STF RHC 240735 AgR
CIVILEMENTA
AGRAVO REGIMENTAL NO RECURSO ORDINÁRIO EM HABEAS CORPUS. CRIMES DE ESTELIONATO. AUSÊNCIA DE IMPUGNAÇÃO ESPECÍFICA DE TODOS OS FUNDAMENTOS DA DECISÃO AGRAVADA. WRIT SUCEDÂNEO DE RECURSO OU REVISÃO CRIMINAL. TRANCAMENTO DA AÇÃO PENAL. EXCEPCIONALIDADE. ALEGADO BIS IN IDEM NAS IMPUTAÇÕES E LITISPENDÊNCIA. FATOS DIVERSOS. INOCORRÊNCIA. REEXAME DE FATOS E PROVAS. IMPOSSIBILIDADE. PRISÃO PREVENTIVA. GARANTIA DA ORDEM PÚBLICA. GARANTIA DA ORDEM PÚBLICA E APLICAÇÃO DA LEI PENAL. FUNDAMENTAÇÃO IDÔNEA. MANIFESTA ILEGALIDADE OU TERATOLOGIA NÃO IDENTIFICADAS.
1. Na linha da orientação jurisprudencial desta Suprema Corte, o Agravante tem o dever de impugnar, de forma específica, todos os fundamentos da decisão agravada, sob pena de não provimento do agravo regimental. Precedentes.

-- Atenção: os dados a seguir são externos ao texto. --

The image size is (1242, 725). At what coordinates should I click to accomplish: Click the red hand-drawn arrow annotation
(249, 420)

2. Inadmissível o emprego do habeas corpus como sucedâneo de recurso ou revisão criminal. Precedentes.
3. O trancamento da ação penal ou de inquérito policial pela via do habeas corpus somente é admitido diante de situações excepcionalíssimas, quando pressupõe a percepção, de plano, da atipicidade da conduta, da incidência da causa de extinção da punibilidade ou a ausência de indícios de autoria e materialidade, hipóteses não evidenciadas no caso. Precedentes.
4. Para concluir em sentido diverso das instâncias anteriores quanto à ocorrência de bis in idem nas imputações contra o Recorrente e à existência de litispendência entre as ações penais ajuizadas, imprescindíveis o reexame e a valoração de fatos e provas, para o que não se presta a via eleita. Precedentes.

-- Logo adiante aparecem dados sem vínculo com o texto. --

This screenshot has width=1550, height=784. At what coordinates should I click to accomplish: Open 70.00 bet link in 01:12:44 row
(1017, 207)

5. Na esteira do entendimento das instâncias anteriores e da decisão agravada, as circunstâncias concretas da prática do delito indicam, pelo modus operandi, a gravidade em concreto de delito, a periculosidade do agente e a probabilidade de reiteração delitiva, a justificar o decreto prisional para resguardar a ordem pública, nos termos do art. 312 do CPP.
6. Agravo regimental conhecido e não provido.